> **Task goal**
Copy down every line of the records from the first line through the line containing "Action: point(823,460)", inclusive, and leave the pictures out.

▼

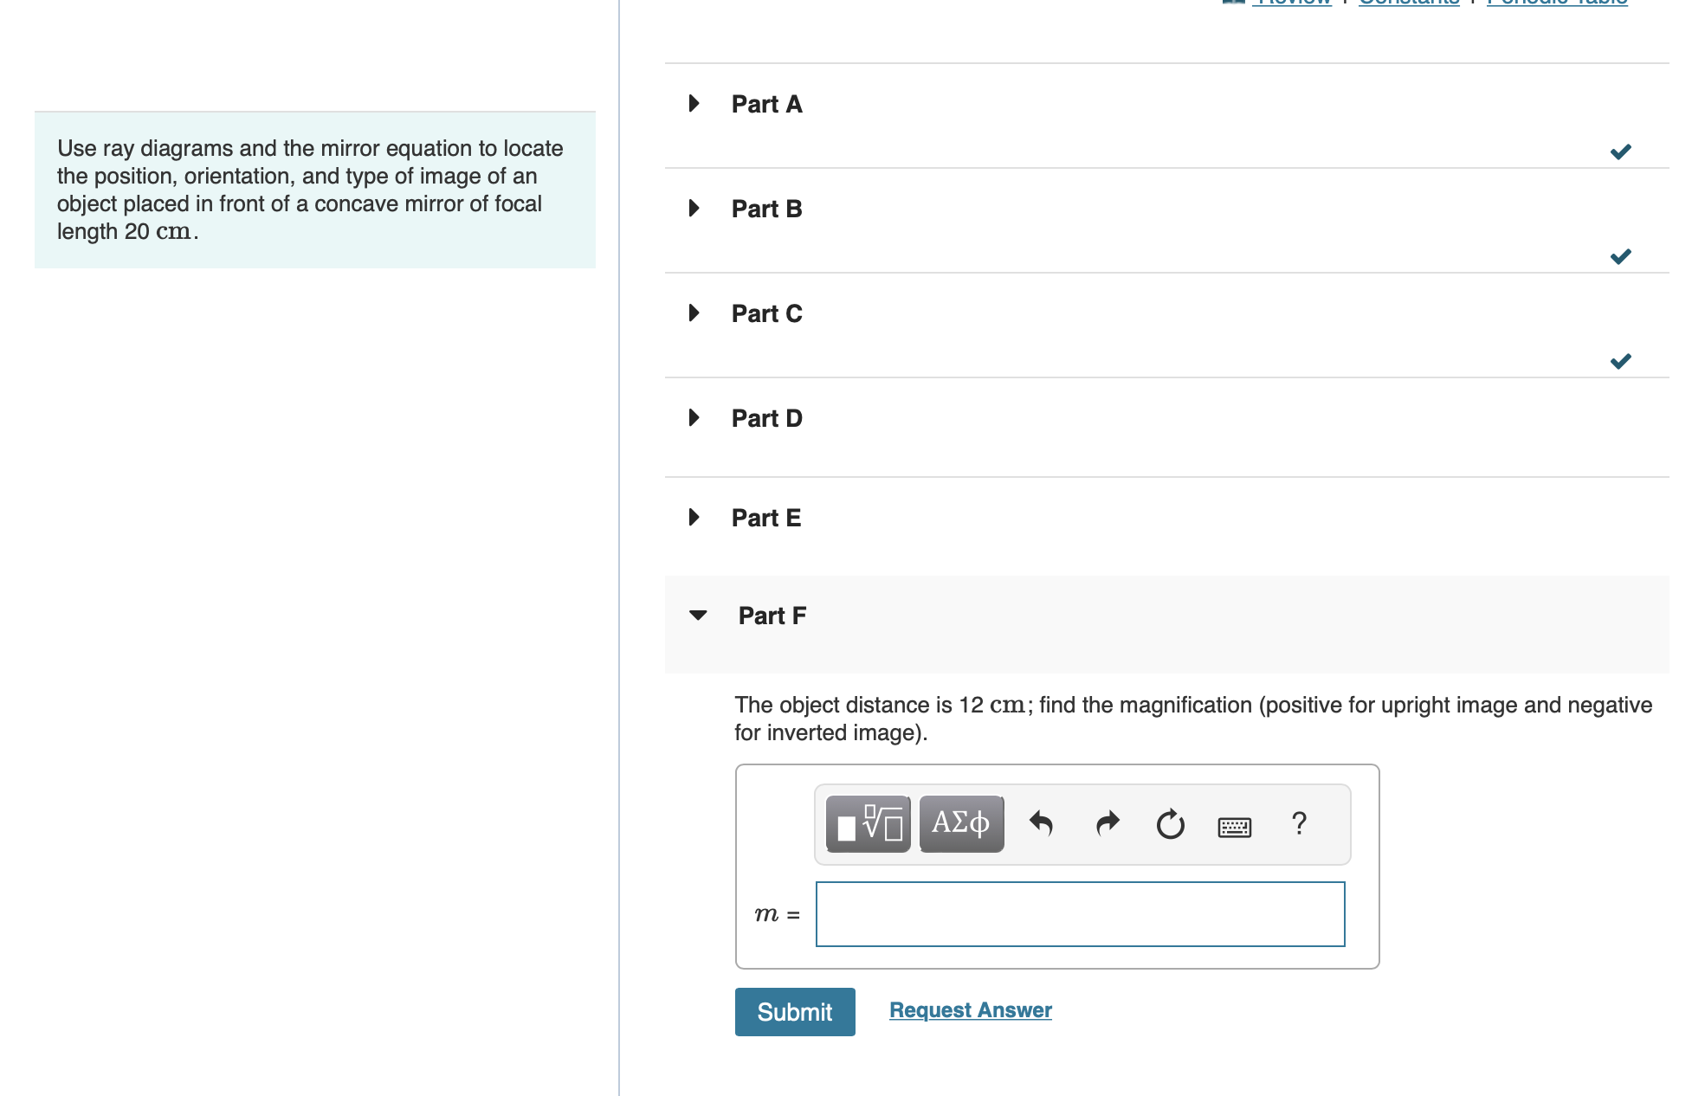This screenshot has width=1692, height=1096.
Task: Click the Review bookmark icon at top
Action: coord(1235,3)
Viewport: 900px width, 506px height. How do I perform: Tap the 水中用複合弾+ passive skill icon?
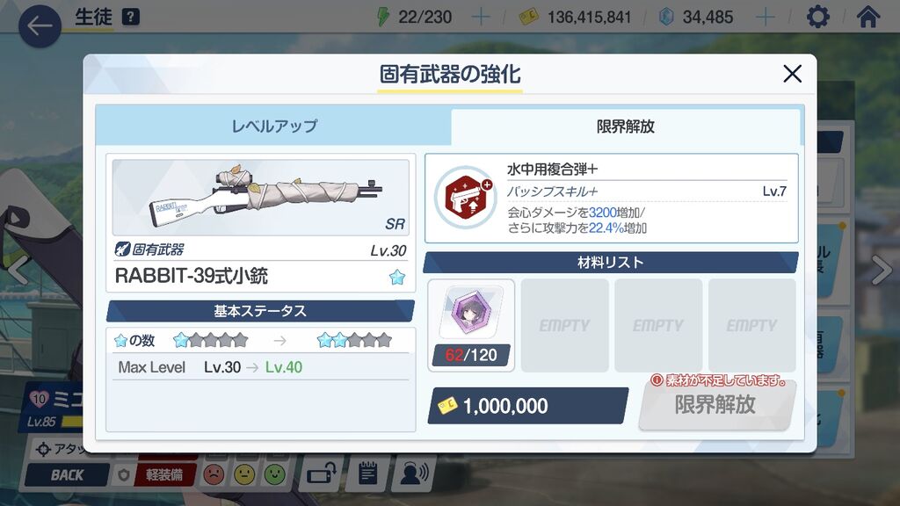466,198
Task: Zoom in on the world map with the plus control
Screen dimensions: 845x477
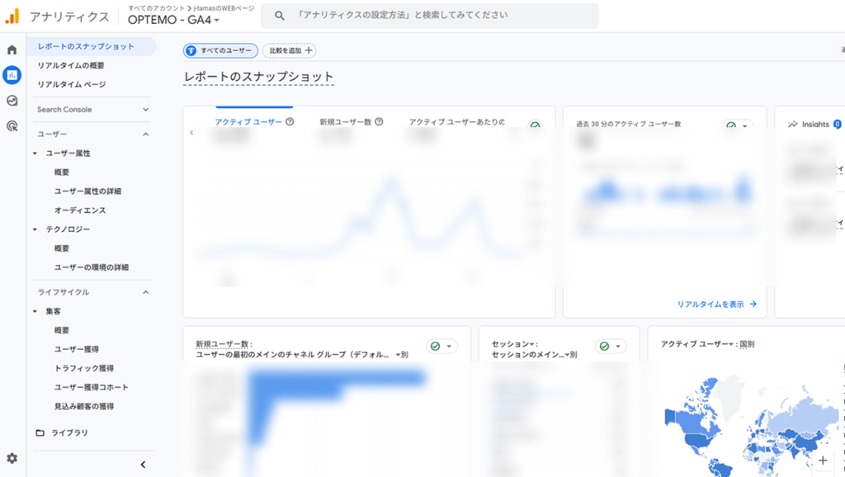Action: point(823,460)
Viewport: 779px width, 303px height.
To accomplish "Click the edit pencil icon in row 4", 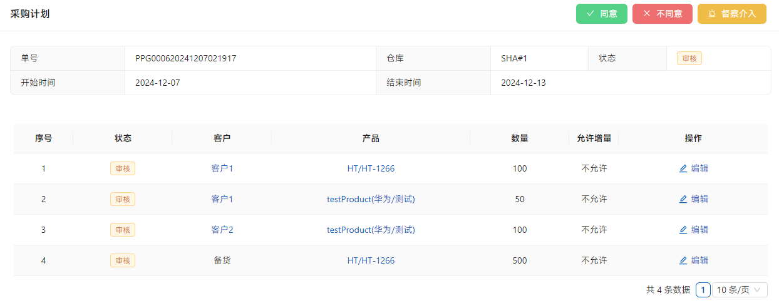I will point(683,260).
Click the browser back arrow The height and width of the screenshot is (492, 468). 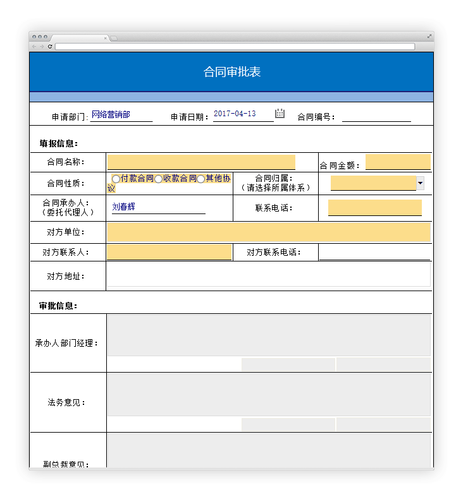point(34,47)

▲

> **The reply**
This screenshot has width=1692, height=1096.
Task: Click the Review bookmark icon at top
Action: coord(1235,3)
Viewport: 900px width, 506px height. How do I perform: Tap the 水中用複合弾+ passive skill icon?
466,198
Task: Zoom in on the world map with the plus control
Screen dimensions: 845x477
Action: point(823,460)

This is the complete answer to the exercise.